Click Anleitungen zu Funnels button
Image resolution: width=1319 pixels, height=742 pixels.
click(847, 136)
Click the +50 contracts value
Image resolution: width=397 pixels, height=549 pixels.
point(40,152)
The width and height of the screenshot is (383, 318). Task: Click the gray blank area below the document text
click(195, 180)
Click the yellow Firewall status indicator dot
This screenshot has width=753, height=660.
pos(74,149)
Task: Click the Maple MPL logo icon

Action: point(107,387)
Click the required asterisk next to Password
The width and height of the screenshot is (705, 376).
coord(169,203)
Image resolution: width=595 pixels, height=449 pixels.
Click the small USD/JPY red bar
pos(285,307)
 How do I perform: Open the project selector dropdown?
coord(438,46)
━━━━━━━━━━━━━━━━
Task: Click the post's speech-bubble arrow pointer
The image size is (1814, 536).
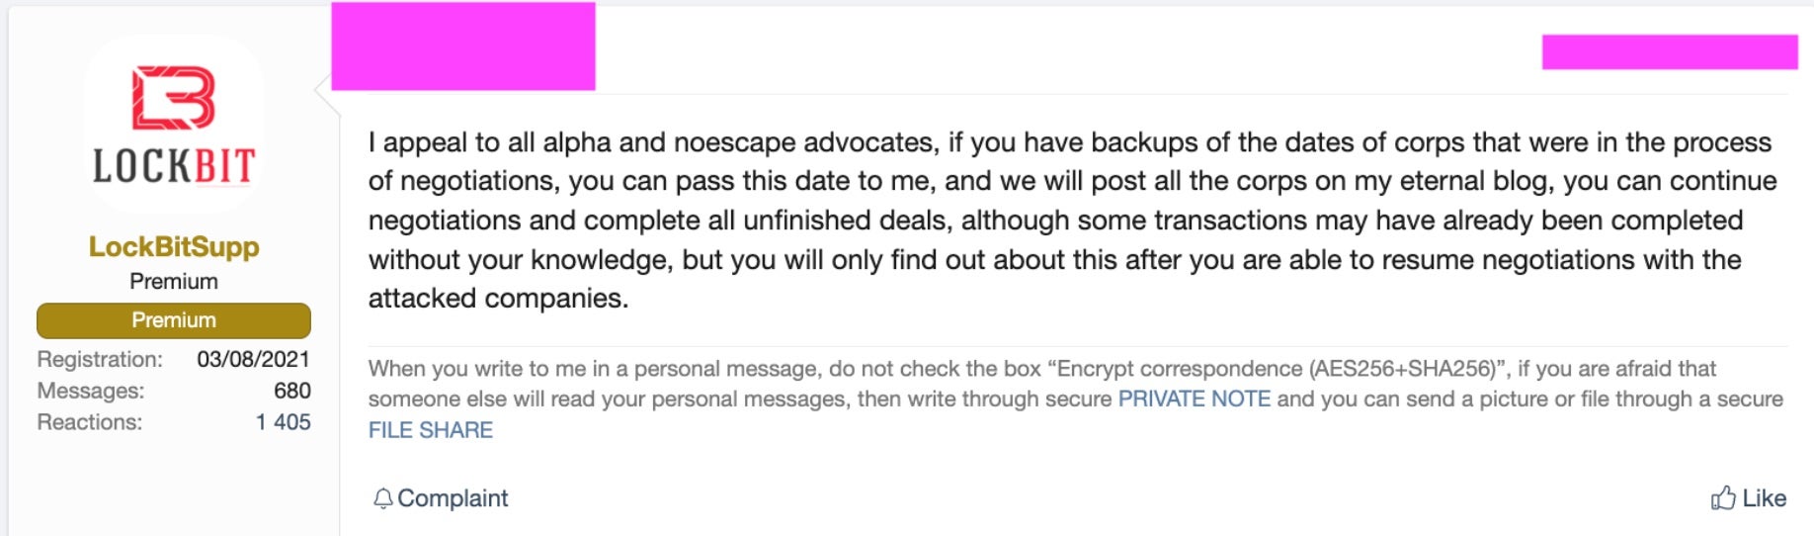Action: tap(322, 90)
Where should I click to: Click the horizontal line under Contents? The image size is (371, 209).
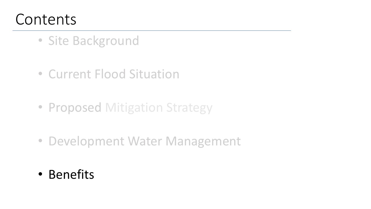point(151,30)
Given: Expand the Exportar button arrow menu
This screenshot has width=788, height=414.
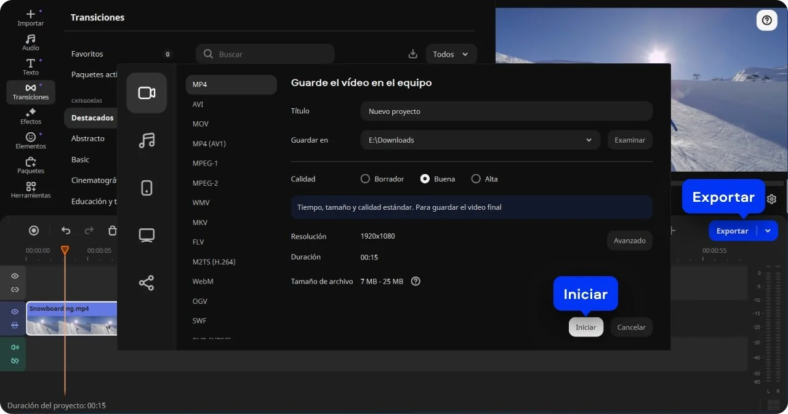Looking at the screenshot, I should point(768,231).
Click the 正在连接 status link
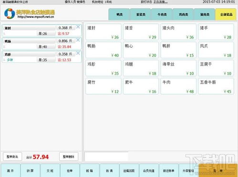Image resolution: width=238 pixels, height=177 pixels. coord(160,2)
━━━━━━━━━━━━━━━━
WORK ORDER: Every line with "arrow" in it should be copied from the entries above.

TASK RESPONSE:
Task: Click the post's speech-bubble arrow pointer
Given: Expand the Exportar button arrow menu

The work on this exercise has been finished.